REQUIREMENT — Copy the lines of the listing below word for word, starting at the line that contains "The width and height of the screenshot is (1600, 710)." and ending at the line that contains "pyautogui.click(x=838, y=27)", with both of those lines included.

** start of DATA SUPPLIED **

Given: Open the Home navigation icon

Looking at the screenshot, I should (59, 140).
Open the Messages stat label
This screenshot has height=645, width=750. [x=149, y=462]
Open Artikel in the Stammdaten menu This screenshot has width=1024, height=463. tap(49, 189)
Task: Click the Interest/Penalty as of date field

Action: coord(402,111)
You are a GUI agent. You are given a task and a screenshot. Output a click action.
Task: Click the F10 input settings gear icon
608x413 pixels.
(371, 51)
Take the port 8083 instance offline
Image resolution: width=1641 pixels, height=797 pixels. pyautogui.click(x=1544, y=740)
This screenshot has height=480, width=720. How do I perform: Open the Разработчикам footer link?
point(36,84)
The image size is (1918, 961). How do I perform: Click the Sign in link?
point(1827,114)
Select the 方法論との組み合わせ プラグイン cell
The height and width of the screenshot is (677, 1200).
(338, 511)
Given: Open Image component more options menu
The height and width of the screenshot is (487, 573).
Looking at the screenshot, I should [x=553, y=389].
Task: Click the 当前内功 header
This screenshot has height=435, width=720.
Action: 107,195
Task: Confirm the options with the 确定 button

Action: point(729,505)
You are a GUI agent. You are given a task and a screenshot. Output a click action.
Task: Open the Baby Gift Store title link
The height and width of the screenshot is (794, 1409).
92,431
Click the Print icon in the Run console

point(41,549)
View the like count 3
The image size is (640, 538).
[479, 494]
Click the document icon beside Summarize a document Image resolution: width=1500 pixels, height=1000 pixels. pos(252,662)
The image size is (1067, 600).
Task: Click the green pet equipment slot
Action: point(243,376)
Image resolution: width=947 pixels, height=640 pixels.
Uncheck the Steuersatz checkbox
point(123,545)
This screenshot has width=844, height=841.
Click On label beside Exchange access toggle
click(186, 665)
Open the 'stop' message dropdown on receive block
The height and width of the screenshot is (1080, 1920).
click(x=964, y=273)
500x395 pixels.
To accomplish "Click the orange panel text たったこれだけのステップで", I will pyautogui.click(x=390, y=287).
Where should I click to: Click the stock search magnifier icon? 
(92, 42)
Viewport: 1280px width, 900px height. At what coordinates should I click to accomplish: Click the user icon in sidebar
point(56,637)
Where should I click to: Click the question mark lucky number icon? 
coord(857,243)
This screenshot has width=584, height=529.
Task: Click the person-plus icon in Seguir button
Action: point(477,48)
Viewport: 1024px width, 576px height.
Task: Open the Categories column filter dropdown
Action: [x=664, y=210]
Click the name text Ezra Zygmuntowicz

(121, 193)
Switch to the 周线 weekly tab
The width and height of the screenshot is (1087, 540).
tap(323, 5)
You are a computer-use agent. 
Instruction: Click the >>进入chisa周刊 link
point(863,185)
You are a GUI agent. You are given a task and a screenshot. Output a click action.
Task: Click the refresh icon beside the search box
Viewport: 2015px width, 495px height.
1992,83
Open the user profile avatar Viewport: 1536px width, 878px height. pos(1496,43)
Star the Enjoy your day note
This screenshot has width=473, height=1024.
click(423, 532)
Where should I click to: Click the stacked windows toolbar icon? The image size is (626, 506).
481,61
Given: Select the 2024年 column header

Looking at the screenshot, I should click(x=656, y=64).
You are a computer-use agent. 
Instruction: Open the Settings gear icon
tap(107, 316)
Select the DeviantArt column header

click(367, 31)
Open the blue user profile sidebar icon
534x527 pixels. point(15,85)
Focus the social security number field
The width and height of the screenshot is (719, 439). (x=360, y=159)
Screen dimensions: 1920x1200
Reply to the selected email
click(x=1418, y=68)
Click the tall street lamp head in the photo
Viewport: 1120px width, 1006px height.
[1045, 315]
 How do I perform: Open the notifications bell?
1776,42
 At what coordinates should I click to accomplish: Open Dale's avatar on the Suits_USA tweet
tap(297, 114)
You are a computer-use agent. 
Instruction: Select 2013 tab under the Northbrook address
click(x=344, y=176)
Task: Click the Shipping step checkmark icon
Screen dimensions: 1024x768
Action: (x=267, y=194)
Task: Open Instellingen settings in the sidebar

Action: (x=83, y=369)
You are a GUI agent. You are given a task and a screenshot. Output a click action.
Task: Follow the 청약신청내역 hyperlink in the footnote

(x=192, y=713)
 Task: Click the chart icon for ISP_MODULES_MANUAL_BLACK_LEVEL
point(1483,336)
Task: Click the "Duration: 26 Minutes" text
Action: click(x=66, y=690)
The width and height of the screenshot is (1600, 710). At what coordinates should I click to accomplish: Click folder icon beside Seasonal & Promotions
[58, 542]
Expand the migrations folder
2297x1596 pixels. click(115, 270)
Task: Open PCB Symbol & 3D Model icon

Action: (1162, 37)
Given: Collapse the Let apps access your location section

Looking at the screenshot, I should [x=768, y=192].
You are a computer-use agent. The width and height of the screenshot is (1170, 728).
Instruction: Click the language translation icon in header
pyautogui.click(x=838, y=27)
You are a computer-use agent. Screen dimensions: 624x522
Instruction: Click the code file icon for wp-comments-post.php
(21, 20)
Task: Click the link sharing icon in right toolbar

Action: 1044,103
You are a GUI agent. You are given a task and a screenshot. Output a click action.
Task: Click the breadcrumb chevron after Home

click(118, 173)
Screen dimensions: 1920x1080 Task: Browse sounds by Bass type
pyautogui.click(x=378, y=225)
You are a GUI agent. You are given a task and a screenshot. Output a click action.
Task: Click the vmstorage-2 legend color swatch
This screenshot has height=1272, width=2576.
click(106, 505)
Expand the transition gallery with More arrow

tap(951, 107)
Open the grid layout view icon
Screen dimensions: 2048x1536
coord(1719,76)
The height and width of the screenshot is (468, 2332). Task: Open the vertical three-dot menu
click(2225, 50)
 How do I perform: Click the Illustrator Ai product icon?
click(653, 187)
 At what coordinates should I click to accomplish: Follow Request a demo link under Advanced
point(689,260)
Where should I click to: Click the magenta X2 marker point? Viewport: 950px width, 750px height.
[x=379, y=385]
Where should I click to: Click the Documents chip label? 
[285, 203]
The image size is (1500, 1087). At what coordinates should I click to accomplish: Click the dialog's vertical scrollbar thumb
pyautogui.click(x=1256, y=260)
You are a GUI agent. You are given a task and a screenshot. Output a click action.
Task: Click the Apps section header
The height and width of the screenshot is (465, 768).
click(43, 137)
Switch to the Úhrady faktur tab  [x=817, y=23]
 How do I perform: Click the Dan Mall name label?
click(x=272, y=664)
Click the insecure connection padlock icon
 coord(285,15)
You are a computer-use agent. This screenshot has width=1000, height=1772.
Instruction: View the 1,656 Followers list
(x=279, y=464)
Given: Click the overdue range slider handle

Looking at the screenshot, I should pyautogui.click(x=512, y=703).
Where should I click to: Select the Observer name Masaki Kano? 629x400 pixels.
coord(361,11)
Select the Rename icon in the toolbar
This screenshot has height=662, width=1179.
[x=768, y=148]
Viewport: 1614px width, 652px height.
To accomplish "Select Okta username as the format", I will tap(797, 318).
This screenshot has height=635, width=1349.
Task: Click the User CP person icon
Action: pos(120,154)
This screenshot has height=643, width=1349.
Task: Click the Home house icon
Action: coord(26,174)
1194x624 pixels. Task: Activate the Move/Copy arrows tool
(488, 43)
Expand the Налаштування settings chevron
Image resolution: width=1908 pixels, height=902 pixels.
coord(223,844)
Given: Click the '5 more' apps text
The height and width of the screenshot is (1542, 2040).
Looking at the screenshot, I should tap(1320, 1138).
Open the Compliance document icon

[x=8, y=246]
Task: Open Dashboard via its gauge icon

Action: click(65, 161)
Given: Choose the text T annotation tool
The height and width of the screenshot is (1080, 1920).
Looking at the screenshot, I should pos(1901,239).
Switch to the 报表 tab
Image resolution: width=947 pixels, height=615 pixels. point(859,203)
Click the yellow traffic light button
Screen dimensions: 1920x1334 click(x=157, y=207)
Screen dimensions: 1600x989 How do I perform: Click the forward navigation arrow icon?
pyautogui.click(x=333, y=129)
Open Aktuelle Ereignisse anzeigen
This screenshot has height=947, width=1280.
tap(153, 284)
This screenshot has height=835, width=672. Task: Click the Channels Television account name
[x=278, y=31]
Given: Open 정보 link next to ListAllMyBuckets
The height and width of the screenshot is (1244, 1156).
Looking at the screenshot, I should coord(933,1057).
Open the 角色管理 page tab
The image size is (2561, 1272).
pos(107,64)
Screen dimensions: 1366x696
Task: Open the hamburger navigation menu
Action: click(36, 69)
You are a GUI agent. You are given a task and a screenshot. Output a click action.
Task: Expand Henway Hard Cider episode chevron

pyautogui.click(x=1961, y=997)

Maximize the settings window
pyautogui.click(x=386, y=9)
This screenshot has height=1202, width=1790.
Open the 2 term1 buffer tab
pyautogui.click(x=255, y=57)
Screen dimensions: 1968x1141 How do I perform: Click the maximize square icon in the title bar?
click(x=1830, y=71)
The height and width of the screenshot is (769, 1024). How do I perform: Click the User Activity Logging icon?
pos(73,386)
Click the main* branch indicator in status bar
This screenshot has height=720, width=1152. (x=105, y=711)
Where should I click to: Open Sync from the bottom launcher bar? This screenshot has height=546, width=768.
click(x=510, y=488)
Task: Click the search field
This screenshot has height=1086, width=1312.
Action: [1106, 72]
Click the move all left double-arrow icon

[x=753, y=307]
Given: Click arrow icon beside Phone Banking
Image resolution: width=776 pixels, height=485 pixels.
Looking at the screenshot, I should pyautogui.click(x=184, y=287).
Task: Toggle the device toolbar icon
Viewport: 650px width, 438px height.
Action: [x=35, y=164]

** end of DATA SUPPLIED **

THE COMPLETED TASK —
The width and height of the screenshot is (1600, 710). At what coordinates should I click to accomplish: Click folder icon beside Seasonal & Promotions
[58, 542]
Expand the migrations folder
2297x1596 pixels. click(115, 270)
Task: Open PCB Symbol & 3D Model icon

Action: (1162, 37)
Given: Collapse the Let apps access your location section

Looking at the screenshot, I should [x=768, y=192].
You are a computer-use agent. The width and height of the screenshot is (1170, 728).
Instruction: Click the language translation icon in header
pyautogui.click(x=838, y=27)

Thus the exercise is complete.